PROBLEM TO WORK ON » After locating the line that contains "Screen dimensions: 504x378" in the records below, write out exactly that line and each line after it through the one that contains "The height and", and nothing else.

AVAILABLE DATA »
▼▼▼

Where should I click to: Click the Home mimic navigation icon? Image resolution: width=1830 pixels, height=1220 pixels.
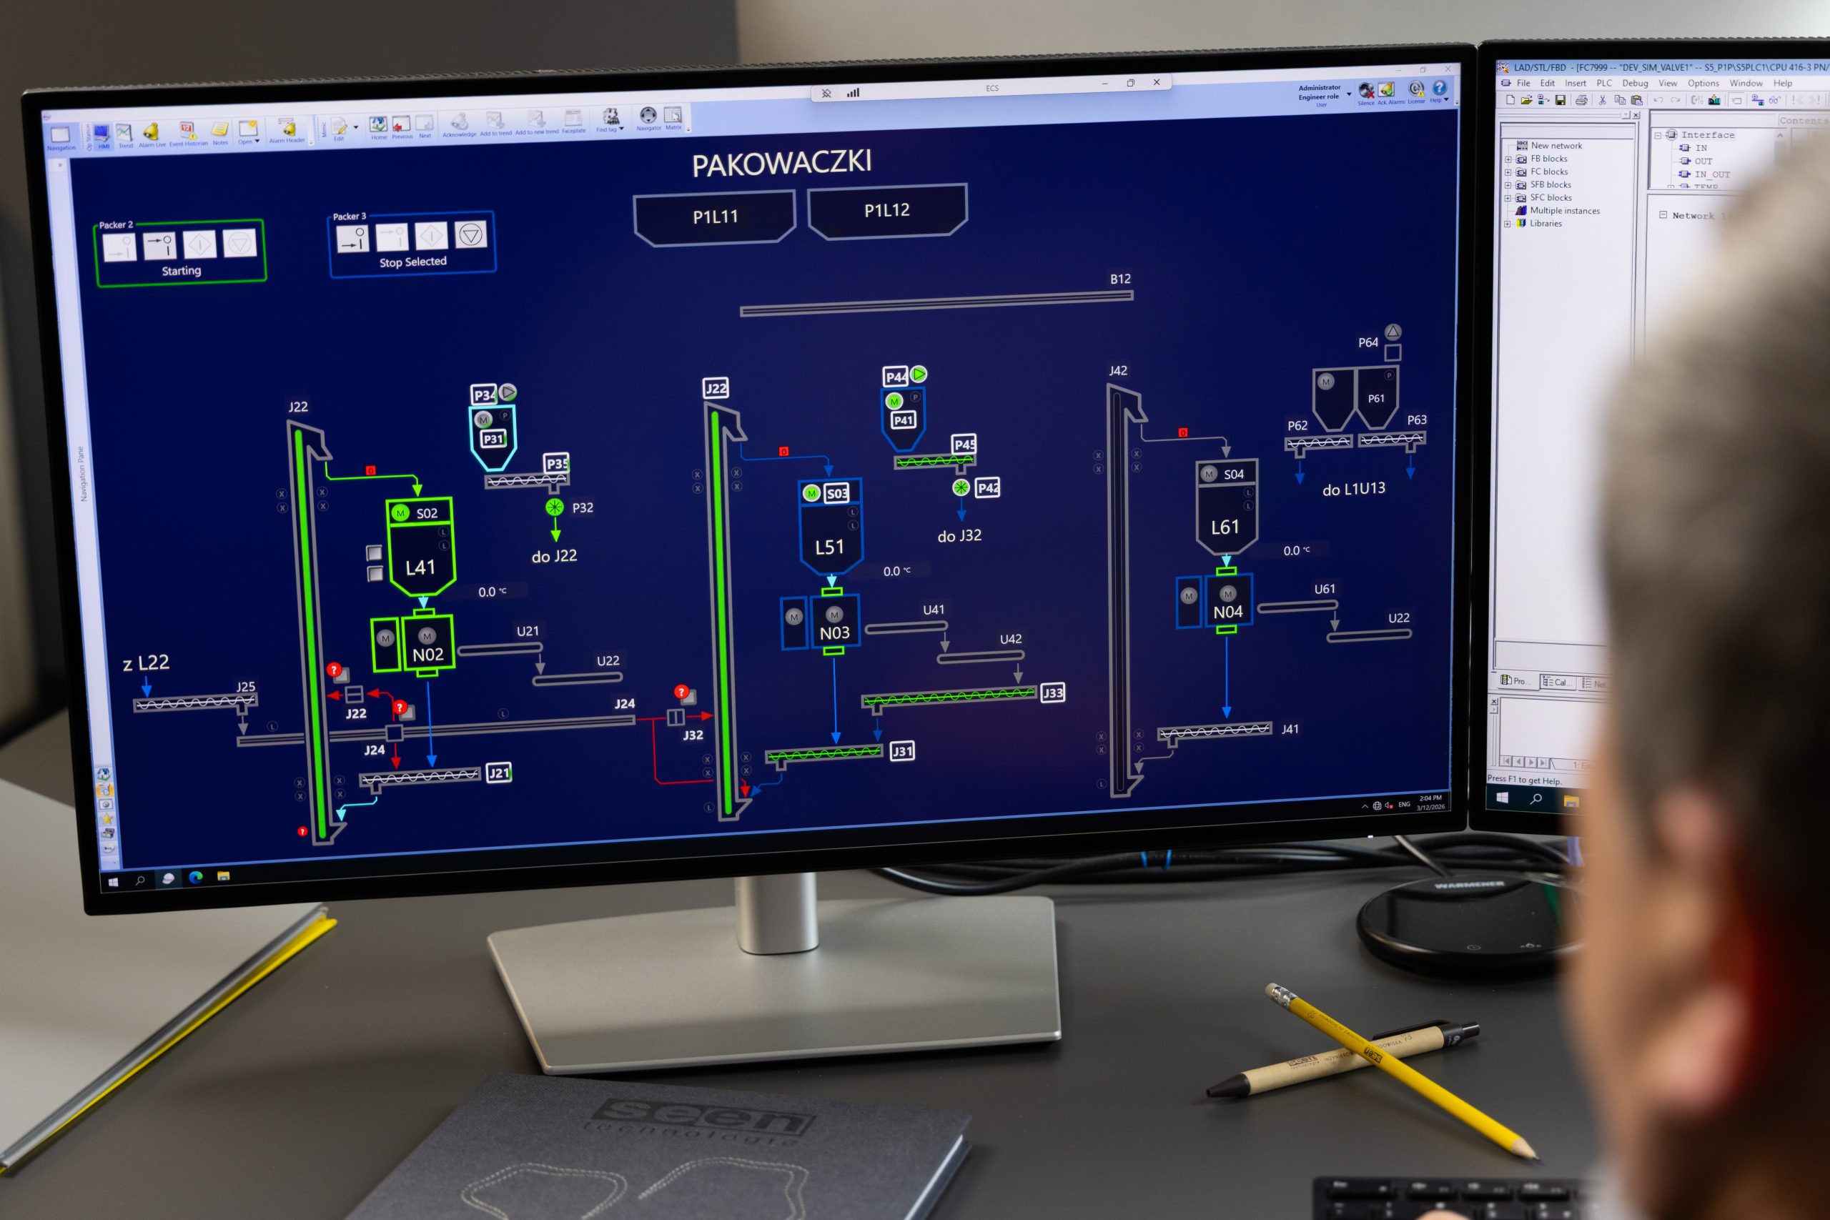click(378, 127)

▲▲▲
▼▼▼

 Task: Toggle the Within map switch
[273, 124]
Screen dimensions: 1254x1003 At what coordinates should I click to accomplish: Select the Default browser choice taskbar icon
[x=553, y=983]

▲▲▲
▼▼▼

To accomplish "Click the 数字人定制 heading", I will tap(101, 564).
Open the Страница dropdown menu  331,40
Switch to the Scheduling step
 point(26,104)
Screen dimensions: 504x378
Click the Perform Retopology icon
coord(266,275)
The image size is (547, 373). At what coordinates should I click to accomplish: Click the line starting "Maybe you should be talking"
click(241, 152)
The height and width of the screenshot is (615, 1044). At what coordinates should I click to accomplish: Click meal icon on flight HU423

▲▲▲

ANSWER FOR THE TASK »
Screen dimensions: 504x378
Click the Perform Retopology icon
coord(266,275)
The image size is (547, 373). At what coordinates should I click to accomplish: Click the line starting "Maybe you should be talking"
click(241, 152)
The height and width of the screenshot is (615, 1044). At what coordinates should I click to accomplish: Click meal icon on flight HU423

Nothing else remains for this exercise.